SOUTHLAKE, Texas (BP)–Deciding no longer to seek redress on “this very grievous matter” through private means, organizers of a conference critical of the controversial “Evangelicals and Catholics Together” documents took their protest a step further March 27 by issuing a “public call to repentance” to some 20 evangelical ECT signers.
Although it was acknowledged that two prominent Southern Baptist leaders, Richard Land and Larry Lewis, had removed their names from the original ECT document, the signers “have not denied the [ECT] doctrine … publicly,” said conference chairman Tom McMahon in calling on all evangelical signers “to publicly renounce the ECT accords and to ask the church at large for forgiveness for their past participation.”
The call to repent came at the end of “ECT + 5: A Biblical Response,” the annual conference of the “ExCatholics for Christ” organization, March 26-27 at Countryside Bible Church in Southlake, Texas, in the Dallas-Fort Worth metro area, marking the fifth anniversary of the signing of ECT.

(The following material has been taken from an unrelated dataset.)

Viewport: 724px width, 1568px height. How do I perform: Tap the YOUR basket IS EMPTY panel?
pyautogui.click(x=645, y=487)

Land is president of the Southern Baptist Convention’s Ethics & Religious Liberty Commission; Lewis is the retired president of the SBC’s former Home Mission Board and current national facilitator of the evangelical Mission America movement.

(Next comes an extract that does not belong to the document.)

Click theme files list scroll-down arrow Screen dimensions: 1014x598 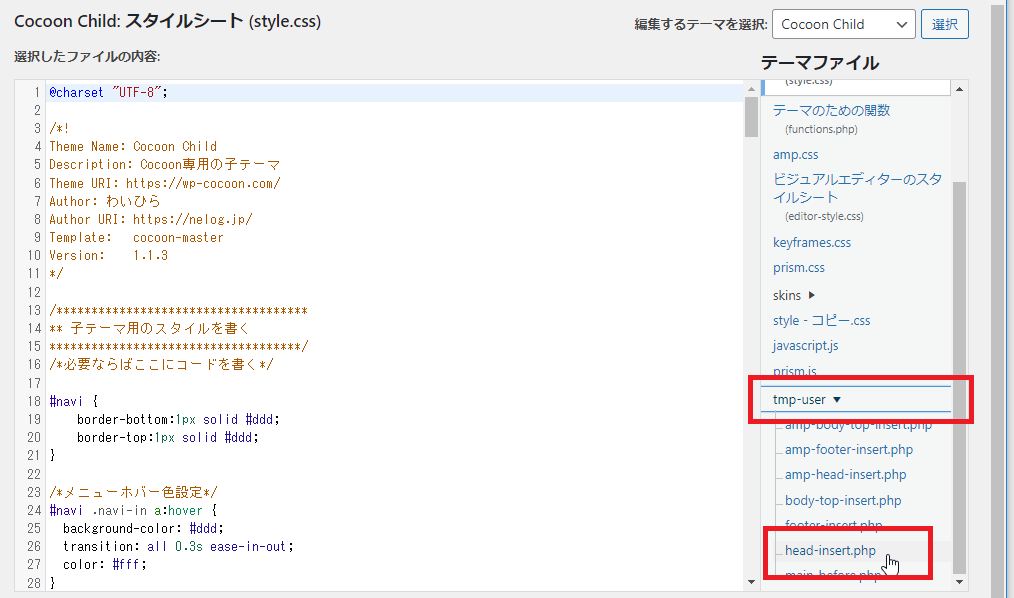pos(960,582)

After reading aloud the list of evangelical names on the 1994 and 1997 ECT documents, McMahon asked those at the conference who agreed with the public call to repentance to stand during the official “conference response to ECT,” and most of the audience members stood in support.
McMahon and three other conference organizers then led in prayer for the ECT signers, who also include evangelicals Charles Colson, J.I. Packer and Timothy George, dean of Samford University’s Beeson Divinity School, Birmingham, Ala., who signed the second ECT document.
“We felt compelled” to do this by “our love for these men and our love for the truth,” McMahon said in closing.
Earlier he had said none of the ECT + 5 conference organizers “in any sense is judging the heart or motivation of any of these ECT signers. That is an issue between them and the Lord. Nor are we questioning their salvation.
“However, our love for them and for the body of Christ compels us to call upon them to publicly renounce the ECT accords and to ask the church at large for forgiveness for their past participation.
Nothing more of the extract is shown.